> Problem description
The answer must consist of each line of the records below that contains the string "green".

> Source information
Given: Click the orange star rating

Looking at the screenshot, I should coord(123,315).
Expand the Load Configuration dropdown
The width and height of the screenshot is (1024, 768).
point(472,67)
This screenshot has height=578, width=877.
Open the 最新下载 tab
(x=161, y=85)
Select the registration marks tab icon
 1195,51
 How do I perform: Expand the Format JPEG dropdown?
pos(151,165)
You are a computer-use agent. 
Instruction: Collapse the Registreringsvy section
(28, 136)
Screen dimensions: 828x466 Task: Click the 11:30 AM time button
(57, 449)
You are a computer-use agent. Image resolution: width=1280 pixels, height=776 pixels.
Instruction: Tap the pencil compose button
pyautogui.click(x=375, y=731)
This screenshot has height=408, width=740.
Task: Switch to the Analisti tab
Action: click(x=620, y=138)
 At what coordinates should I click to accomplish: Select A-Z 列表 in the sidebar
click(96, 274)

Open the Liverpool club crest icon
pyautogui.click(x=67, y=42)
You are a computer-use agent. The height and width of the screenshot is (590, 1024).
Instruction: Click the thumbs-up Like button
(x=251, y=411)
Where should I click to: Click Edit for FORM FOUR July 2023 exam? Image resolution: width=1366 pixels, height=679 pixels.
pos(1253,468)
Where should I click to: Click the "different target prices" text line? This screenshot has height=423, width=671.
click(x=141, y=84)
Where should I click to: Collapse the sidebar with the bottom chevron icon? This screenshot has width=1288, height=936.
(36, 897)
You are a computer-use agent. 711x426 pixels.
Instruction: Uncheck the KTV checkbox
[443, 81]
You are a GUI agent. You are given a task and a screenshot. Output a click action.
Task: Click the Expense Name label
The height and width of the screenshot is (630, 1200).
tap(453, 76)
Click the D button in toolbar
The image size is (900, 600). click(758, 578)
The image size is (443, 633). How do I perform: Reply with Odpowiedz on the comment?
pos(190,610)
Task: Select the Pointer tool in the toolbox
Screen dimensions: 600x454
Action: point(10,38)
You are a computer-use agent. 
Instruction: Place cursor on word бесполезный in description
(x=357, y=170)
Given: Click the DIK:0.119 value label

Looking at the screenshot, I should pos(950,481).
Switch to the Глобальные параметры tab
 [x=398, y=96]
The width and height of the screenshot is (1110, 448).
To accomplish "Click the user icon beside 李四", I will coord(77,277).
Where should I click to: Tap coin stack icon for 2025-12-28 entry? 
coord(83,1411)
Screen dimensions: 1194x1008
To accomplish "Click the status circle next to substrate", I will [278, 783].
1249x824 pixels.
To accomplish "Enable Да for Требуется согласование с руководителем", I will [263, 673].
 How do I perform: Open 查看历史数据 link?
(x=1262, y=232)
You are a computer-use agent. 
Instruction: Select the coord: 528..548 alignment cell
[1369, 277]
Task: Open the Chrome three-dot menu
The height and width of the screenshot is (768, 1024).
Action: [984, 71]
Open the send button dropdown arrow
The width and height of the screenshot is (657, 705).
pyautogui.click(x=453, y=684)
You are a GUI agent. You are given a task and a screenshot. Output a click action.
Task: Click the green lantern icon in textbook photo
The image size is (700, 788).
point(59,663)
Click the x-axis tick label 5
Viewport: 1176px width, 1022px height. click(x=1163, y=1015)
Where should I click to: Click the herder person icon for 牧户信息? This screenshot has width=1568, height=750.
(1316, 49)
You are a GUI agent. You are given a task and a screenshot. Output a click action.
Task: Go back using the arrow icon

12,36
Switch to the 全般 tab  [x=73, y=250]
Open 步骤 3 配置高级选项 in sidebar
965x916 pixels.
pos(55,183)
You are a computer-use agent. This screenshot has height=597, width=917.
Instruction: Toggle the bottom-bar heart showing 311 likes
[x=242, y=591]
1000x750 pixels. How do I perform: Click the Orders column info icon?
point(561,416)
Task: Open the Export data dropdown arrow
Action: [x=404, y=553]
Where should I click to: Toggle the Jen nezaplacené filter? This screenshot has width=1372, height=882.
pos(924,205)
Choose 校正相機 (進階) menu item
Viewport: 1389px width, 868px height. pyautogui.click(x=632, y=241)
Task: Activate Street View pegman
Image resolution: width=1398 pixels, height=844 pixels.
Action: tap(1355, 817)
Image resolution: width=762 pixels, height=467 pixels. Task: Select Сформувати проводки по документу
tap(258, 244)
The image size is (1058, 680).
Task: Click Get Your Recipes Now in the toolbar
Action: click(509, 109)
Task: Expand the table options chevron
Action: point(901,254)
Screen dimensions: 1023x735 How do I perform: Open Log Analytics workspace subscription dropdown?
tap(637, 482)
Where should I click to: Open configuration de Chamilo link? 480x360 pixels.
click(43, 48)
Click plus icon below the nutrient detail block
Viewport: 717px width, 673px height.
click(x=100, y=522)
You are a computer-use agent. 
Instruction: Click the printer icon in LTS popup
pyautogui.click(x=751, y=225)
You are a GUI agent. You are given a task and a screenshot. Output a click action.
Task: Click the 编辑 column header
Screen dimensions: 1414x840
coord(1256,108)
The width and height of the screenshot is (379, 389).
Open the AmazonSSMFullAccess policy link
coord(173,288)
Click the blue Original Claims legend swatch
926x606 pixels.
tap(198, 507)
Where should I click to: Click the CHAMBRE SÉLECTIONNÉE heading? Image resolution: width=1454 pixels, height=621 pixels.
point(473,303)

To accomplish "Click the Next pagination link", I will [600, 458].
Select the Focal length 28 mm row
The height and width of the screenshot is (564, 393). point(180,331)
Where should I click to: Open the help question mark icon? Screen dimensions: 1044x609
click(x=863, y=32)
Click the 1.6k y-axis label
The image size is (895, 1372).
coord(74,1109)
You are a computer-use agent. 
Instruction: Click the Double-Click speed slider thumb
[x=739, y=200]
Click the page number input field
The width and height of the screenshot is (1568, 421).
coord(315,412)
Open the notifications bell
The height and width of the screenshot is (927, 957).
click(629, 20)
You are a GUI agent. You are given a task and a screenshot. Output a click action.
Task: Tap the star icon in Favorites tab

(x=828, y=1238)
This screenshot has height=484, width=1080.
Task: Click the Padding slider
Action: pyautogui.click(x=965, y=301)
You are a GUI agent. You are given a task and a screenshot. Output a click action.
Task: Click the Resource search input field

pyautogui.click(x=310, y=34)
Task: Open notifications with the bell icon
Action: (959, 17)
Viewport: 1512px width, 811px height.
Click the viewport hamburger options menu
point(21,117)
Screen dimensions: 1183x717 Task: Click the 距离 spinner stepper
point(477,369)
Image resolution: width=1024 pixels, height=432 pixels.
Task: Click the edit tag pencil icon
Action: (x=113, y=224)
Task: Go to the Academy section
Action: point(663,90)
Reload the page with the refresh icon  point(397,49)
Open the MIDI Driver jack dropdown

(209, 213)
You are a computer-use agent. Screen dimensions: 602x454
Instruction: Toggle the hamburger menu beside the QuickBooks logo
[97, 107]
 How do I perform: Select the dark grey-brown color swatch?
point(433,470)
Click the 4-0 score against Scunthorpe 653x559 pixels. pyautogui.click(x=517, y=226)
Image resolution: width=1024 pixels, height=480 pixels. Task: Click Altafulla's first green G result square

> Answer
Task: Click the green lantern icon in textbook photo
Image resolution: width=1024 pixels, height=480 pixels. Task: Click Altafulla's first green G result square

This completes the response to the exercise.